Senate poised to pass corporate tax bill

Vote today would engineer massive tax breaks

? The Senate late Sunday resolved a dispute delaying passage of a sweeping corporate tax bill and two spending bills for disaster relief and homeland security, clearing the way for senators to adjourn today to hit the campaign trail.

The agreement removed parliamentary roadblocks thrown up by Sen. Mary Landrieu, D-La., to express her unhappiness that the tax measure did not include pay support for members of the Reserves and National Guard, and by Sen.

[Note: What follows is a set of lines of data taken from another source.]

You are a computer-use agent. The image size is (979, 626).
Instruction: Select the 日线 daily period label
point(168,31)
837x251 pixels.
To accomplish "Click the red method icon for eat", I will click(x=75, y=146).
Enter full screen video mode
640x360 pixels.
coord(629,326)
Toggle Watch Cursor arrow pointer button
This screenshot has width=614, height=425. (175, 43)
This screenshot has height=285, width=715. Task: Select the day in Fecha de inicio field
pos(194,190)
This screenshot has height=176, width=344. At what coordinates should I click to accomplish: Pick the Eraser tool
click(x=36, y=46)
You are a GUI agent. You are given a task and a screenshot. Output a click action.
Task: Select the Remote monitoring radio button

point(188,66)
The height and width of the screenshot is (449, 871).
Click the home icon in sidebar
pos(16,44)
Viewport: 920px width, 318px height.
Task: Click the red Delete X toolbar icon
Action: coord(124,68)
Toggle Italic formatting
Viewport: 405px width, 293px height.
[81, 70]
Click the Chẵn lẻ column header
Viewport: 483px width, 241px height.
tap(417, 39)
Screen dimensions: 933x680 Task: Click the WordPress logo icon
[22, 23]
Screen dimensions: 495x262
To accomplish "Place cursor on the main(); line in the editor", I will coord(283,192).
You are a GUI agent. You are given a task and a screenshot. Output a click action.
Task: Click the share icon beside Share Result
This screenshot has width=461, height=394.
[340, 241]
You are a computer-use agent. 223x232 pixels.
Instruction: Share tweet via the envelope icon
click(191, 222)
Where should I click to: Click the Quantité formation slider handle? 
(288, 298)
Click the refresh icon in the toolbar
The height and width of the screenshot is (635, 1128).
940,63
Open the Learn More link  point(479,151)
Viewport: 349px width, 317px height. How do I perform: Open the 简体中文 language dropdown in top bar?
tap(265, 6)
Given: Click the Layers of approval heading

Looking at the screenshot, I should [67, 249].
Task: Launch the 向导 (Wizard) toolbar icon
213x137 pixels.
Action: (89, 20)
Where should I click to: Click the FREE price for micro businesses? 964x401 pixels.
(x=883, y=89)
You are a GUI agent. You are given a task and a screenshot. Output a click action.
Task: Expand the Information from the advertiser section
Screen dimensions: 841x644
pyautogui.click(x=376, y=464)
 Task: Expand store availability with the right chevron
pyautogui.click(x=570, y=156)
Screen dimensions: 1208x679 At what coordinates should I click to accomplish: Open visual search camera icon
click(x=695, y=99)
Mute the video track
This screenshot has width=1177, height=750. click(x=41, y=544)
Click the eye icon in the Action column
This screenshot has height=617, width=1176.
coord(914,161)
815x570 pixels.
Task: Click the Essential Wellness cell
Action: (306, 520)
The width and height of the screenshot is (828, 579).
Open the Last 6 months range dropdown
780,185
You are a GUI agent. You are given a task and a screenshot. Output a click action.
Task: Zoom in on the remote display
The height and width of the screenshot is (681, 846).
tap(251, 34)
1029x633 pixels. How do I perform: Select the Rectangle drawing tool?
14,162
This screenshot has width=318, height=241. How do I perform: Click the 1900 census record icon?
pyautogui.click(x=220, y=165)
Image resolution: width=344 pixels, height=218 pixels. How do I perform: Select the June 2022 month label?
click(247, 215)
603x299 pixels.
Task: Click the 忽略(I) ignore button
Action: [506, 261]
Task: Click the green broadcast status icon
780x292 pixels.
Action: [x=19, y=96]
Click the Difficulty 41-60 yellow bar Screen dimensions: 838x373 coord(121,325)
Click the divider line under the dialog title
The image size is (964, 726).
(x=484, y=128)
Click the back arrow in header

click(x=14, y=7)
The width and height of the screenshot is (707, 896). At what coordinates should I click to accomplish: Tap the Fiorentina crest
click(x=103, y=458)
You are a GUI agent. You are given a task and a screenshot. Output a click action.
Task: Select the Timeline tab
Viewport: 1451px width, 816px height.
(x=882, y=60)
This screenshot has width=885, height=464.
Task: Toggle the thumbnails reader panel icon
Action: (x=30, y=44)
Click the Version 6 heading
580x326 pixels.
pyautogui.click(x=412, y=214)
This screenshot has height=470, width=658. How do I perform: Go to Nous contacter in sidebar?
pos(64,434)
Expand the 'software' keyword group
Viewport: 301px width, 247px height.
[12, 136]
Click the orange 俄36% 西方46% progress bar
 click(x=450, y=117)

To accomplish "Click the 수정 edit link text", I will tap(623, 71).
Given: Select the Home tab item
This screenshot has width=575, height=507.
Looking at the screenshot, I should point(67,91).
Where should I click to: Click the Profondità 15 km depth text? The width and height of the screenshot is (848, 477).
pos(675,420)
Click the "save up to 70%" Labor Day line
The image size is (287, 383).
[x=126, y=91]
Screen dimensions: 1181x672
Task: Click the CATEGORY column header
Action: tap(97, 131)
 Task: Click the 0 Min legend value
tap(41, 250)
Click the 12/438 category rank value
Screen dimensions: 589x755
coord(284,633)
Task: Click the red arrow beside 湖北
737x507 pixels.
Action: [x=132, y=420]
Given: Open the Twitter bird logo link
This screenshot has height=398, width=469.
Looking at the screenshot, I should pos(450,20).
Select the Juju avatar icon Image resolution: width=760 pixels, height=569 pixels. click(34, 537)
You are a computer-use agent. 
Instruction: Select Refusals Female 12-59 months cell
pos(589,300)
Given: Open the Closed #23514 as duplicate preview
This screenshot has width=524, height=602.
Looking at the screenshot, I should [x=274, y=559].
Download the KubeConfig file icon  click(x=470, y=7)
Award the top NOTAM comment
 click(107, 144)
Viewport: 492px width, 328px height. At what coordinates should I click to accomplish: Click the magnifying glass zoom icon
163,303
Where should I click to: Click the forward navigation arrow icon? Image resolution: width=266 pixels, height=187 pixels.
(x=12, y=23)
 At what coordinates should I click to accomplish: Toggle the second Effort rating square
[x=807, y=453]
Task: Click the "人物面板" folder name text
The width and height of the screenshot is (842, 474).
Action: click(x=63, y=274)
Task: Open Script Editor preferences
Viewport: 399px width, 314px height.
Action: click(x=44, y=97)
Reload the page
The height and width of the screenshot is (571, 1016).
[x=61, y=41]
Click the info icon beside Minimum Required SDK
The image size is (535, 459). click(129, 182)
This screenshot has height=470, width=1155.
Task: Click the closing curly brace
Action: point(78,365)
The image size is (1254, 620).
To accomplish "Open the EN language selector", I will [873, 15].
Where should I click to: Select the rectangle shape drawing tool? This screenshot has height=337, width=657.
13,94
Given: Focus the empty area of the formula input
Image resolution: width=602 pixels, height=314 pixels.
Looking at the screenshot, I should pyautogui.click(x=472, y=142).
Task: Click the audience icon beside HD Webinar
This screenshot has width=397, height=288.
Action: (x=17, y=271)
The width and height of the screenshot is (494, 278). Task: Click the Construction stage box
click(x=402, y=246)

Tom Harkin, who was blocking passage of two spending bills.

The agreement, announced by Majority Leader Bill Frist, will allow the Senate to vote today on a bill that will provide $136 billion in new tax breaks for businesses and other groups and $10.1 billion separately to buy out tobacco farmers’ government quotas.

It also would allow votes on a bill helping hurricane victims and farmers suffering from drought, flood and other emergencies and a bill to fund the homeland security.

Landrieu was seeking to get approval for another bill that would give employers a tax credit if they made up the pay their employees lose when they are called to active duty in the Reserves or National Guard.

Landrieu’s proposal would provide a 50 percent tax credit to employers for up to $30,000 in salary payments a year and was estimated to have a $2.5 billion cost over 10 years.

Under the agreement, the Senate will take up and approve on a voice vote today her proposal on active duty pay, sending it to the House where Republican leaders are opposed to the measure.

In an agreement reached with Harkin, both of the spending bills are scheduled to be approved on voice vote this afternoon, and he will get a vote on a motion to instruct Senate conferees to seek to restore cuts in an agriculture conservation program that had triggered his weekend filibuster.

The hurricane and farm disaster package includes $14.5 billion in spending, while Congress is seeking to spend $33 billion to finance the Department of Homeland Security.

Senate Minority Leader Tom Daschle, who helped engineer the deal, said that Democrats understood “this has been a very difficult and trying time for the entire Senate,” but he said it was important to deal with the issues that had been raised.

Both sides predicted lopsided approval of the bill in the Senate, which will send the measure to President Bush for his signature. The package, the most sweeping overhaul of corporate tax law since 1986, provides a wide range of tax benefits for native Alaskan whalers, importers of Chinese ceiling fans and NASCAR race track owners.

The centerpiece of the tax legislation is $76.5 billion in new tax relief for the battered manufacturing sector, which has lost 2.7 million jobs over the past four years. But manufacturing is broadly defined to include not just factories but also oil and gas producers, engineering, construction and architectural firms and large farming operations.